I don’t know, but it might have been the fishnet that did it.

So why am I telling you this story?

Well, once again, I am having to deal with some issues of modesty and appropriate covering for women. And I find myself asking, what constitutes modest dress for a woman of our time? I know Christian women who feel like the only truly modest attire is one that subverts all hints of our sexuality. Shapeless shirts that cover that provocative collar bone, skirts that conceal that alluring ankle, and good sturdy shoes built for comfort, lest we indulge in the vanity of heels.

I know some Christian women who are so unaware of their bodies that their dress is completely immodest, not out of a desire to arouse but simply because they fail to recognize they are being immodest. Many of us were taught that any attempt at dressing ourselves in an attractive manner is immoral and un-Biblical. Some of us were even threatened with the idea that to dress in a way that betrayed our sex was inviting rape. A few of us were told it was our moral duty to hide our femininity to preserve the morals of the men in our lives, that we are responsible for their purity. I even know a few Christian women who do not believe for one second that they have any obligation to be modest, and dress however they please.

As usual, I can’t just fall neatly into one camp. I have to agree with them all, in part, and then I have to figure out how to live (and dress) in accordance to what I believe is right. And as you may have gathered from my story, that means I have to curb a teensy little rebellious streak that runs through me.

As women we have been a great and wonderful gift, our bodies. Think about it for a minute. Too often we tend to focus on the hormone swings, periods, and the agony of childbirth, but really, how awesome to know that our bodies were designed to give and sustain life. And how great is that all our plumbing is indoors? (Okay, except when you’re camping.)
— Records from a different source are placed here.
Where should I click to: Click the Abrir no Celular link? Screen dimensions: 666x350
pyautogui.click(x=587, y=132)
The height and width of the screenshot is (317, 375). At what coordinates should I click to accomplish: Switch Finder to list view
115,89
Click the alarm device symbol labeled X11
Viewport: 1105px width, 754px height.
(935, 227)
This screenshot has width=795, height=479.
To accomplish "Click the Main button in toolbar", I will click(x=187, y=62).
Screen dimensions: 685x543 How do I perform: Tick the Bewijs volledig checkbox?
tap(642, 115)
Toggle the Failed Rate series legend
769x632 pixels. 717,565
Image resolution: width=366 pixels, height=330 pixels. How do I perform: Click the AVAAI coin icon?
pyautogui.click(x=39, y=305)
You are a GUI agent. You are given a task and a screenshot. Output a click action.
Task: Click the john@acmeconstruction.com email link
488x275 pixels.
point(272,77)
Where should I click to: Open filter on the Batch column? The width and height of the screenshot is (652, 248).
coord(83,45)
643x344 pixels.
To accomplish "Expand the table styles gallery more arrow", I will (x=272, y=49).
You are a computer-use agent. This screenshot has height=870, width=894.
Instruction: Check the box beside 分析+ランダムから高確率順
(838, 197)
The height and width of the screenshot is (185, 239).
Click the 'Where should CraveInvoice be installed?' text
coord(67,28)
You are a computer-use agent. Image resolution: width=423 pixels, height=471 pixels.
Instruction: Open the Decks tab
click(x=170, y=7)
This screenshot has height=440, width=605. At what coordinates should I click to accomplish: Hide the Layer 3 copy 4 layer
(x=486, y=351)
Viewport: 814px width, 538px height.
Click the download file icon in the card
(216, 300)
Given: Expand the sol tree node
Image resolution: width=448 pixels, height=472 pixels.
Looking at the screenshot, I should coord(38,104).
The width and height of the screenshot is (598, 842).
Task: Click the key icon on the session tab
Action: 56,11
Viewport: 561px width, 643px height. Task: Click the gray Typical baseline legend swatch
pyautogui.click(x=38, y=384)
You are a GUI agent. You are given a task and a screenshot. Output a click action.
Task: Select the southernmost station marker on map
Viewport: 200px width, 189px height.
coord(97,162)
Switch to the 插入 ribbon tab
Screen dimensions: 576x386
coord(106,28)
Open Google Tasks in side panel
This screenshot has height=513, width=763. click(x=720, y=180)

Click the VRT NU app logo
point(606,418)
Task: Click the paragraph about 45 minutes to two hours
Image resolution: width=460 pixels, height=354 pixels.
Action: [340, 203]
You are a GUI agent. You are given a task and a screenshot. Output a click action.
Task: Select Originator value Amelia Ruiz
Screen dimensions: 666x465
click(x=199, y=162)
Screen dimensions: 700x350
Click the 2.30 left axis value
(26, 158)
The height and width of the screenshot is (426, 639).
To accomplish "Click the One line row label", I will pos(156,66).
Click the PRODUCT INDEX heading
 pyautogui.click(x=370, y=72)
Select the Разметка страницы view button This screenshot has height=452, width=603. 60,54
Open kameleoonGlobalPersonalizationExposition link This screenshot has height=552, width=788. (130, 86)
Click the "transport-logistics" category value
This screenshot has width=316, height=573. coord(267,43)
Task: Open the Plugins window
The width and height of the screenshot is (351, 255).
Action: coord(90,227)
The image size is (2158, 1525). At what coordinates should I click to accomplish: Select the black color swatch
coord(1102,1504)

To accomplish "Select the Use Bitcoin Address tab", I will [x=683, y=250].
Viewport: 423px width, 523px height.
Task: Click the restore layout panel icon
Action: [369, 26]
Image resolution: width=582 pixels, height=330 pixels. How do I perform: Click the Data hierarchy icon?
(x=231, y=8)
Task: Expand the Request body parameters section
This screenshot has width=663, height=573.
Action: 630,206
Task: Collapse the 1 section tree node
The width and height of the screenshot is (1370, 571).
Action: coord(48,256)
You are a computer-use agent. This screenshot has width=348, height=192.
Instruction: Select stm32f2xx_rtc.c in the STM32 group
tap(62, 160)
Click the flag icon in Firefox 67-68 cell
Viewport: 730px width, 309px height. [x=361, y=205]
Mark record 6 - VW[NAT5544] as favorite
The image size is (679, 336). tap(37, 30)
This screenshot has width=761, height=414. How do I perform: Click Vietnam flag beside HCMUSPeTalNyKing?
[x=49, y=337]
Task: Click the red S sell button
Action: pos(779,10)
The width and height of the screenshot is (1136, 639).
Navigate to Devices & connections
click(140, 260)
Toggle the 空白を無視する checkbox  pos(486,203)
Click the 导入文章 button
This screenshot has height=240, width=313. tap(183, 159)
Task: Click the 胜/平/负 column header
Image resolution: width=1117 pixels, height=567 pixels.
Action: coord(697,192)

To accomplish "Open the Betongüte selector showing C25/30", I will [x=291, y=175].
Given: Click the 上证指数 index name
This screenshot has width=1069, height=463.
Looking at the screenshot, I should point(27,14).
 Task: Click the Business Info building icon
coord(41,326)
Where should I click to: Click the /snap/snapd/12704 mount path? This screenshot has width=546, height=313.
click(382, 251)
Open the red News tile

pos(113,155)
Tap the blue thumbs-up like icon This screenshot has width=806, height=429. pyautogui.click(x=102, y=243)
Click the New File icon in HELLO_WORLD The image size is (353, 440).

There is something amazingly freeing when we recognize the value of that gift. What’s more we should conduct ourselves in such a way that others recognize its value, and I don’t think that we do that when we dress like we are ashamed of our bodies. We aren’t asexual. We are women. Designed with care and intent, God didn’t make a mistake and its time we stop acting like it.
Does this mean that we go around displaying our wares? Of course not! That also shows a lack of value for this gift, and there is a huge difference between dressing in an attractive manner and dressing like a . . .well, you know. (And if you don’t ask a good friend, or your kids, they will tell you.)

Look, we don’t put Tiffany crystal in a Wal-Mart bag and we don't set our treasures out on the street corner. It’s all in the balance, somewhere between vanity and denial. It is time that Christian women be beautiful women and we stop believing that our bodies are the source of all evil. It was woman who ate the fruit, but it was a woman who first proclaimed the coming the Messiah and woman who gave birth to our Lord. Those are some pretty great things to be proud of for our sex.

It is time that each time we dress, we dress in a celebration of who we are, who we are created to be. If we dress with remembrance that God decided that we were to be beautiful and our beauty is to serve a purpose we have a pretty good guide as to what to wear.